A pair of recent WorldNetDaily columns took on variations of an overused right-wing theme: that public schools are terrible to the point of "child abuse."
Anti-Kinsey obsessive Judith Reisman remains as obsessed as ever in an Aug. 31 column in which she, as near as we can tell, wants sex-education teachers arrested for distributing obscene material to children, claiming that such materials constitute "child sex abuse." Her evidence of this allegedly "obsecne" material is ... a 40-year-old pamphlet she does not prove was ever distributed in any classroom. She also bizarrely claims the sex-ed book "It's Perfectly Normal" has been "grooming child predators of every stripe."
Then, in a Sept. 4 column headlined "Sending kids to public schools is child abuse," Mychal Massie huffed that "The public school system has become a taxpayer-funded brothel where teachers have sexual relations with students and children are inculcated with deviant sexual depravity. It is our duty as Christians to provide avenues of rescue for children and families from the zeitgeist of sexual perversion extolled in public schools.
Massie then declared his preference for children to undergo forced indoctrination into Christianity:
I argued that as Christians, the summum bonum is to reach people for Christ and to manage well the resources God placed in our charge. I argued that we should advocate and then facilitate the coordination of resources to financially support private Christian schools. I contended that it was pointless to throw good money after bad in spending massive amounts of money in court battles regarding such issues as whether a grade-school child can give thanks for his food in the school cafeteria and to wage legal fights over whether children can wear a T-shirt to public school that says “Jesus Loves You.”
I argued that those sums of money could be used to bring children out of public schools and into a Christian education environment.

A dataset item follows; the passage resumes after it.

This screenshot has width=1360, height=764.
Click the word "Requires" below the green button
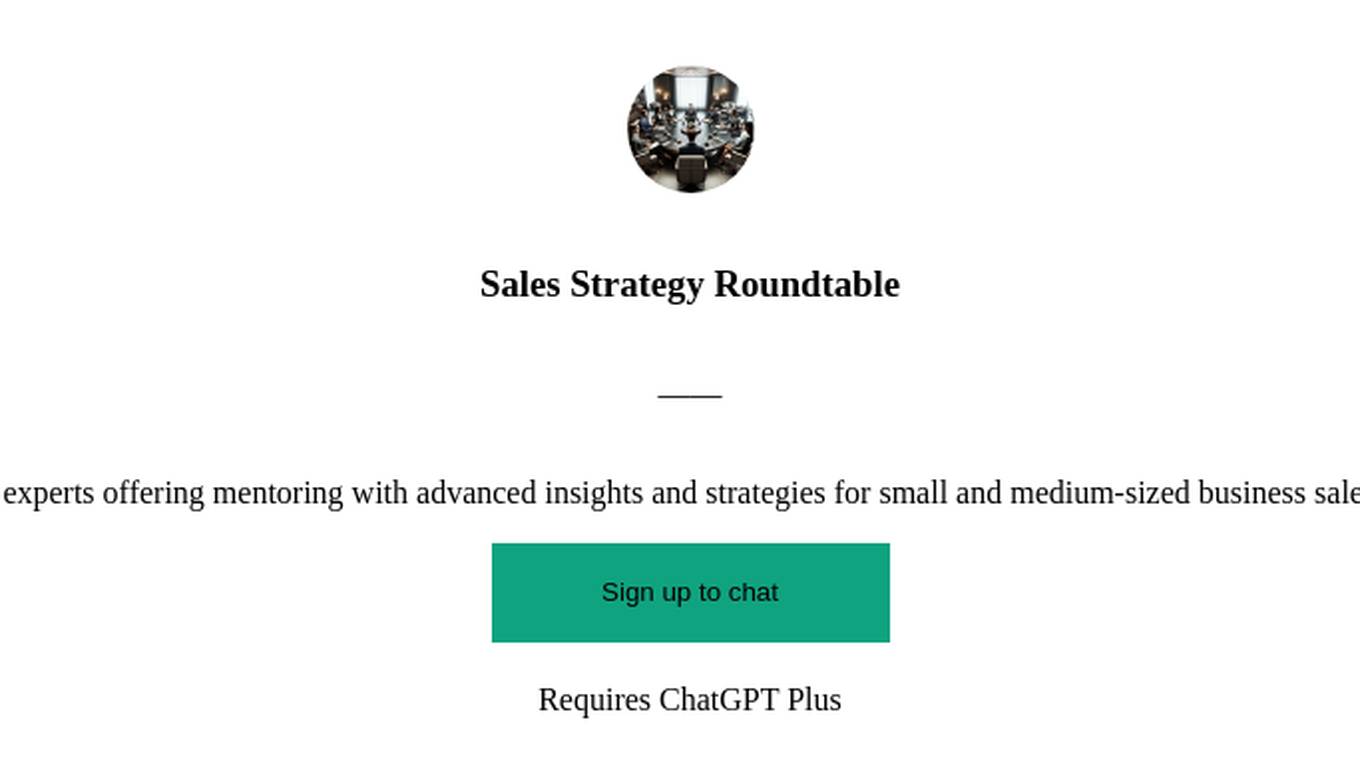tap(594, 699)
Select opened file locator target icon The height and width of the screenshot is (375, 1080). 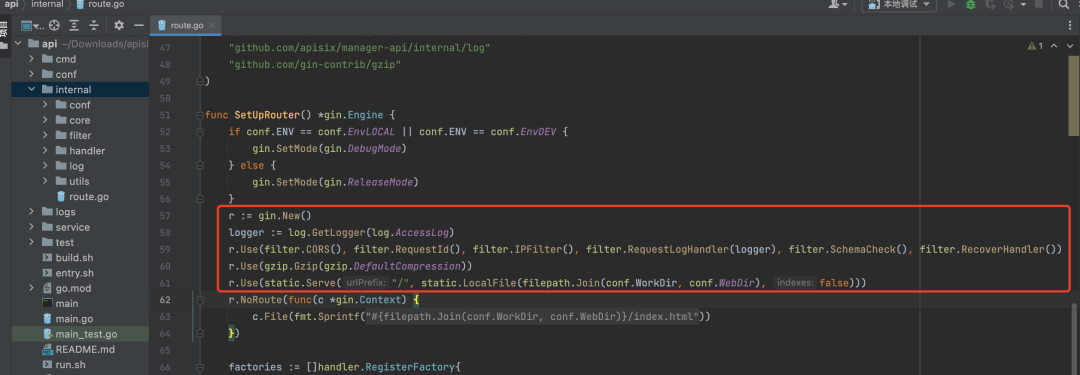click(x=54, y=26)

I said that we could make it a nationwide effort and use it to evangelize. I spoke of how to implement the equitable funding of same and what it would mean for advancing the Kingdom of God on earth. As a coda to this point, I add that there were no paupers at this event. The attendees were in the top tax brackets. There was real money and real old money.
Massie doesn't explain how the forced indoctrination he advocates is any better than those public-school methods he despises.